Task prompt> In the entries below, find the lines that contain the word "text" and copy them.

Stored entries

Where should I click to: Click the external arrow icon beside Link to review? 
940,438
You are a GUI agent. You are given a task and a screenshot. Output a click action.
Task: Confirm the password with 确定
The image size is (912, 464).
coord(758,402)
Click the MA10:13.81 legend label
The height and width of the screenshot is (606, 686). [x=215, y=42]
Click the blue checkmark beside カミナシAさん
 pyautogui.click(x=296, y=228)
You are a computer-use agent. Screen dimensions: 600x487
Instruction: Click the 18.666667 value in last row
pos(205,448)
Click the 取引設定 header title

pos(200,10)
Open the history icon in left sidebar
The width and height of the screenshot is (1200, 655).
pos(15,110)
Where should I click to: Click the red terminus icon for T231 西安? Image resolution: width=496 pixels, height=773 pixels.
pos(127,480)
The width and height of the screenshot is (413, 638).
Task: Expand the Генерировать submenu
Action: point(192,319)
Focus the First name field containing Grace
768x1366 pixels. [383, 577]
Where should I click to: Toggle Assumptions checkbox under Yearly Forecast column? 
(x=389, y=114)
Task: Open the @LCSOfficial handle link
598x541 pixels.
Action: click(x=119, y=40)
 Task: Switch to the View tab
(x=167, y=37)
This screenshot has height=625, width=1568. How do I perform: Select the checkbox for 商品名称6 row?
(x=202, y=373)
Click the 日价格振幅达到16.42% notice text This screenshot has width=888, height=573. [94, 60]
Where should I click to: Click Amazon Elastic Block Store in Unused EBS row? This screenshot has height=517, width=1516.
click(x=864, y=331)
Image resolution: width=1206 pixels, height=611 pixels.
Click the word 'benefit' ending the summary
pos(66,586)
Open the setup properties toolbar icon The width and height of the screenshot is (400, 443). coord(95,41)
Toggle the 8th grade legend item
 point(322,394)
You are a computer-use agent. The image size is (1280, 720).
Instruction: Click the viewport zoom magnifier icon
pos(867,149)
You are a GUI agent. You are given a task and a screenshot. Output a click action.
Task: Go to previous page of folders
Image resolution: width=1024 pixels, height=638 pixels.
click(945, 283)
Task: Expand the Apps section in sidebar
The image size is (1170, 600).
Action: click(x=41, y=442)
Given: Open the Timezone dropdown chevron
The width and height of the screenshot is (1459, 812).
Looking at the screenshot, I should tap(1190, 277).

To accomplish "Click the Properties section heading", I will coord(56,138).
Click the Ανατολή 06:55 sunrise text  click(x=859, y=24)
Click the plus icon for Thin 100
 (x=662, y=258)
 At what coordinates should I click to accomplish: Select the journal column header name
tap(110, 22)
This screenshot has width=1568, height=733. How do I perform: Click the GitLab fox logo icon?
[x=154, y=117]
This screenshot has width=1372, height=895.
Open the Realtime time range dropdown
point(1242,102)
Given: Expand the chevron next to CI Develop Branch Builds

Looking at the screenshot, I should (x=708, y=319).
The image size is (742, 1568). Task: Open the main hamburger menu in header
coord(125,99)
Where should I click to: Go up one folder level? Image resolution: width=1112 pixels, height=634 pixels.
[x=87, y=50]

Response to this task>
Click the 日价格振幅达到16.42% notice text This screenshot has width=888, height=573. [94, 60]
Click the Ανατολή 06:55 sunrise text  click(x=859, y=24)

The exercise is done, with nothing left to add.